LRGASP / lrgasp-submissions

Definition and validators for LRGASP submissions
MIT License
8 stars 2 forks source link

unused reads in read-to-model map file format #33

Closed julienlag closed 3 years ago

julienlag commented 3 years ago

In https://github.com/LRGASP/lrgasp-submissions/blob/a0d90276c682e007152b586a154be0fa4f0105dc/docs/read_model_map_format.md: "If a read is not used to generate any transcript model, it may be shown in its second column a *. However, we should check if all the read IDs present in the initial FASTQ file are included or not in this read-model file." I find this formulation rather ambiguous. It is not totally clear if unused read IDs are required in the TSV file, or not. I personally don't think they should, given that (1) their usefulness is not obvious to me, (2) in some pipelines the original reads undergo many filtering steps before being subjected to the final merging algorithm, hence it may be discouraging for participants to recover the IDs of reads that were filtered out far upstream.

diekhans commented 3 years ago

thanks Julien, agree this is not well documented or useful. It is also not enforced by validate.

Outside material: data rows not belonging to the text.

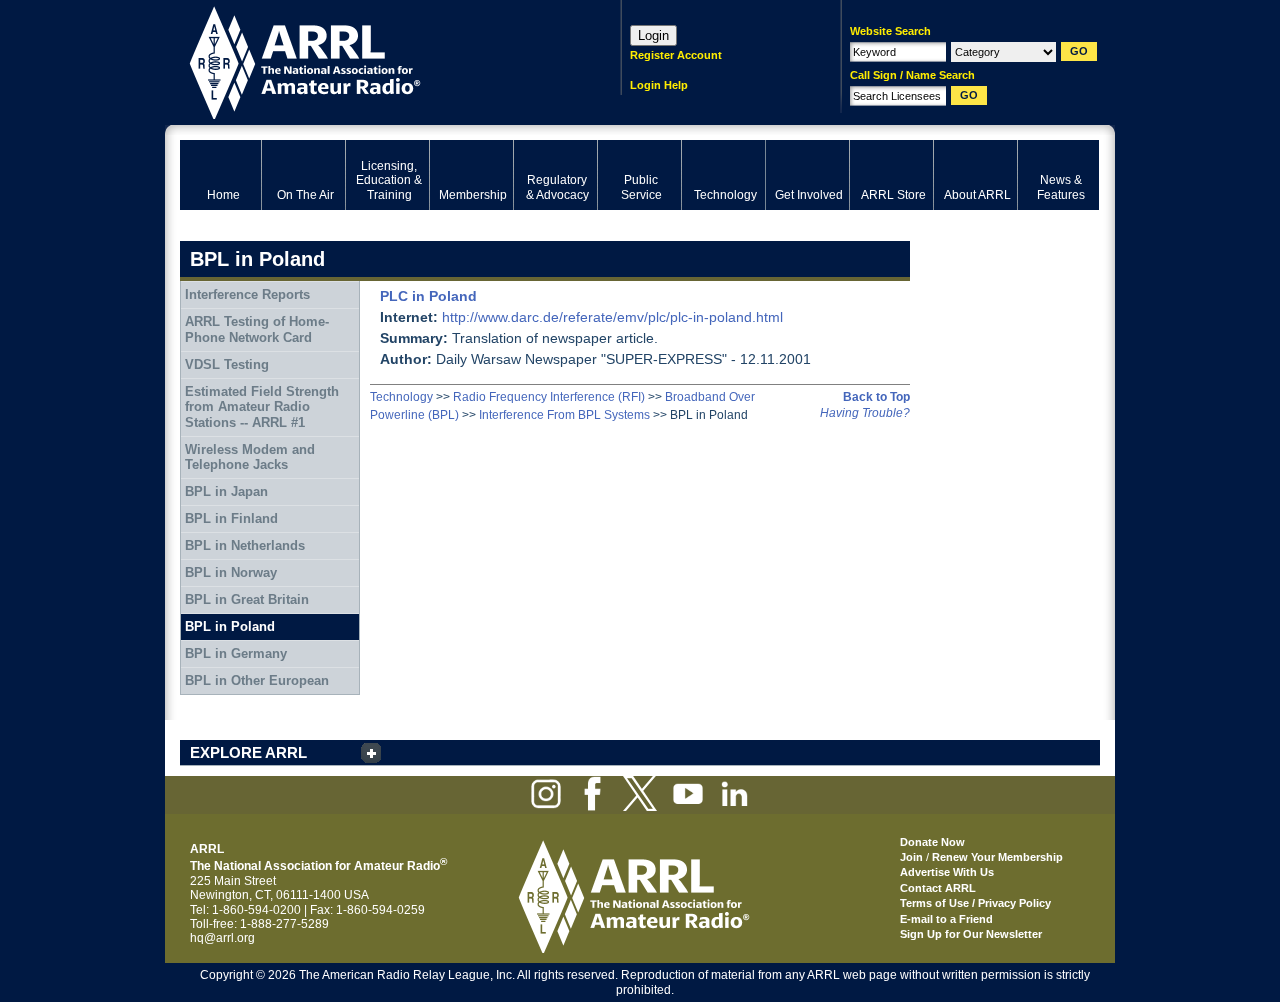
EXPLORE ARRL (248, 752)
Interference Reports (247, 294)
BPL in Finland (231, 518)
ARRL (374, 60)
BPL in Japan (226, 491)
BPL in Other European (257, 680)
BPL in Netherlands (245, 545)
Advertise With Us (947, 872)
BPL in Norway (231, 572)
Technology (401, 397)
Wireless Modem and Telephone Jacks (250, 457)
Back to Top (876, 397)
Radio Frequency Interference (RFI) (549, 397)
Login (653, 35)
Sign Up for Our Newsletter (971, 934)
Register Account (676, 55)
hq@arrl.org (222, 938)
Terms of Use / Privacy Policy (975, 903)
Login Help (659, 85)
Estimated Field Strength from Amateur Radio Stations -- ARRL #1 (262, 407)
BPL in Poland (230, 626)
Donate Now (932, 842)
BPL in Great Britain (247, 599)
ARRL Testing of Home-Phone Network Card (257, 329)
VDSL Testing (227, 364)
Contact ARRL (938, 888)
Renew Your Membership (997, 857)
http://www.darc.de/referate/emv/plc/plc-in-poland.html (612, 317)
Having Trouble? (865, 413)
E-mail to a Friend (946, 919)
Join (911, 857)
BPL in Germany (236, 653)
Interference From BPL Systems (564, 415)
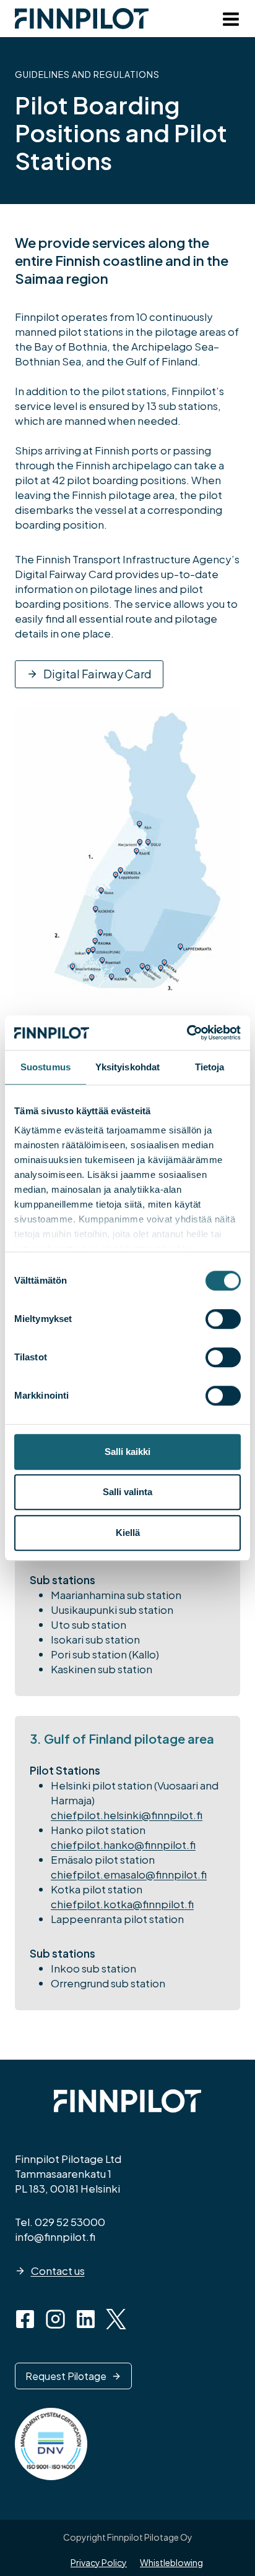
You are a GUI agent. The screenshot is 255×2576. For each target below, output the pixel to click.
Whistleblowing (171, 2562)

Chanced text to:

"If a read is not used to generate any transcript model it may be omitted or have its transcript_id column specified as *."

Julien Lagarde @.***> writes:

In https://github.com/LRGASP/lrgasp-submissions/blob/a0d90276c682e007152b586a154be0fa4f0105dc/docs/read_model_map_format.md: "If a read is not used to generate any transcript model, it may be shown in its second column a *. However, we should check if all the read IDs present in the initial FASTQ file are included or not in this read-model file." I find this formulation rather ambiguous. It is not totally clear if unused read IDs are required in the TSV file, or not. I personally don't think they should, given that (1) their usefulness is not obvious to me, (2) in some pipelines the original reads undergo many filtering steps before being subjected to the final merging algorithm, hence it may be discouraging for participants to recover the IDs of reads that were filtered out far upstream.